The ability of CI-988 to antagonize the actions of CCK was investigated. In a cytosolic Ca2+ assay, 10 nM CCK-8 increased the cytosolic Ca2+ in Fura-2 AM-loaded NCI-H209 cells from 150 to 180 nM (Fig. 2) within 15 s. The response to CCK-8 slowly declined and returned to baseline after 2 min. CI-988 (10 nM) and 100 nM CI-988 weakly and strongly antagonized the increase in cytosolic Ca2+ caused by CCK-8. These results indicate that CI-988 antagonizes the actions of CCK-8 in a concentration-dependent manner. Similar results were obtained using NCI-H345 cells (data not shown).
Cytosolic Ca2+. The ability of 10 nM CCK-8 to cause increased cytosolic Ca2+ was determined in the absence or presence of 10 or 100 nM CI-988 by using Fura-2 AM-loaded NCI-H209 cells. This experiment is representative of three others.
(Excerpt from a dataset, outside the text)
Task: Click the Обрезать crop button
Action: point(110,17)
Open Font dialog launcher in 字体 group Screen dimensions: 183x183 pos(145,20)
CI-988 antagonized the tyrosine phosphorylation of mitogen-activated protein kinase caused by CCK-8. Figure3 shows that 2 min after the addition of 10 nM CCK-8 to NCI-H209 cells, phosphorylation of the 42- and 44-kDa forms of mitogen-activated protein kinase increased 3-fold. The response to CCK-8 slowly declined returning to baseline after 10 min (data not shown). The transient increase in mitogen-activated protein kinase tyrosine phosphorylation caused by CCK-8 was inhibited if 100 nM but not 10 nM CI-988 was present.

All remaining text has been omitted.